Markus Grassl on Sun, 04 Dec 2022 21:13:47 +0100


[Date Prev] [Date Next] [Thread Prev] [Thread Next] [Date Index] [Thread Index]

help with MPI and SLURM


Hello,

I hope that someone here on the list can help me with the MPI version of PARI/gp in a SLURM environment. I apologise if that was explained in the documentation and would like to ask for pointers to the respective parts. In general, I don't have experience with MPI, so I hope I am just making stupid beginner's faults.

I did compile PARI from the sources using the option -mt=mpi into a directory ${HOME}/local-mpi/

Before trying to run gp, I have allocated 3 nodes in SLURM using

  salloc -N 3 -p partition

Then I have tried both "srun" and "mpirun" to execute "gp", and I have obtained the error messages below.

I suspect that something is missing in the local MPI installation so that I cannot execute gp. Probably SLURM has to be reinstalled with the settings indicated by the first error message.

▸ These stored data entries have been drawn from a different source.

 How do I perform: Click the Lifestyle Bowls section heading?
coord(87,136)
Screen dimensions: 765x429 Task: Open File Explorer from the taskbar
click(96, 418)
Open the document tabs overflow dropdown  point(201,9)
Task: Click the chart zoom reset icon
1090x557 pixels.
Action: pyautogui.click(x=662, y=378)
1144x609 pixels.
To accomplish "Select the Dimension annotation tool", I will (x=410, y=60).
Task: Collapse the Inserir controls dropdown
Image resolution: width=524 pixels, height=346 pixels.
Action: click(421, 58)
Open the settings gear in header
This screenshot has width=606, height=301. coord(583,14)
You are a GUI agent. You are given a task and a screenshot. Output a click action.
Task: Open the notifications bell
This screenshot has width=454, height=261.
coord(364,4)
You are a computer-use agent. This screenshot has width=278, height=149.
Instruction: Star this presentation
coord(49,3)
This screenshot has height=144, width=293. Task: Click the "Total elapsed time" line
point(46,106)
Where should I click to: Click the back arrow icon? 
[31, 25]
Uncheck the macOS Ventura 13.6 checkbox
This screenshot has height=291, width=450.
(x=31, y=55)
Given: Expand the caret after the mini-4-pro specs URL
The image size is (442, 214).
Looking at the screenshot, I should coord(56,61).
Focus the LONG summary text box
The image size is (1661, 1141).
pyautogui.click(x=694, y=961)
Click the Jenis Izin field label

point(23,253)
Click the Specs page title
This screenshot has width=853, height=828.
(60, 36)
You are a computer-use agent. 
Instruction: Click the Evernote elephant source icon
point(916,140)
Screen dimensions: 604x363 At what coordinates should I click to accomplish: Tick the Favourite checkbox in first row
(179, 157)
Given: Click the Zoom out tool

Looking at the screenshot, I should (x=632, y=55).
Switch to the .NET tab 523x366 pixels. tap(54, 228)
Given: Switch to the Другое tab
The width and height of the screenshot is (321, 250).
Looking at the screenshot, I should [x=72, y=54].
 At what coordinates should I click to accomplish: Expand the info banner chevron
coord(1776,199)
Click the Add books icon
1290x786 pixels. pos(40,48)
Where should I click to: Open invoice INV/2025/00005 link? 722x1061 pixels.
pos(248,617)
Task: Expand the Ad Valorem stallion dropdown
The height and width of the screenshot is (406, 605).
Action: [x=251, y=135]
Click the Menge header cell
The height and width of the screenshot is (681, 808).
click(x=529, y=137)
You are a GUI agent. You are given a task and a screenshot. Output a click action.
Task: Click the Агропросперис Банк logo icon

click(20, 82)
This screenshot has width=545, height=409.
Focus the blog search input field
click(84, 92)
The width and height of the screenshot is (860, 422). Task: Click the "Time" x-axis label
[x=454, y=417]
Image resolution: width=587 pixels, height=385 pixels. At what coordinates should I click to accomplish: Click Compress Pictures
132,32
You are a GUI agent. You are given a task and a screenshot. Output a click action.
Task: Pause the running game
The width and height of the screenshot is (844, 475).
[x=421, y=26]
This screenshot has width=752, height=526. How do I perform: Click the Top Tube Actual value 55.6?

It would be useful to receive some hints which I then could pass on to our sysadmins.

Further, does anyone has a sample SLURM script that runs gp non-interactively on multiple nodes?


Thanks

Markus

======================================================================================================

$ srun  ~/local-mpi/bin/gp

The application appears to have been direct launched using "srun",
but OMPI was not built with SLURM's PMI support and therefore cannot
execute. There are several options for building PMI support under
SLURM, depending upon the SLURM version you are using:

  version 16.05 or later: you can use SLURM's PMIx support. This
  requires that you configure and build SLURM --with-pmix.

  Versions earlier than 16.05: you must use either SLURM's PMI-1 or
  PMI-2 support. SLURM builds PMI-1 by default, or you can manually
  install PMI-2. You must then build Open MPI using --with-pmi pointing
  to the SLURM PMI library location.

Please configure as appropriate and try again.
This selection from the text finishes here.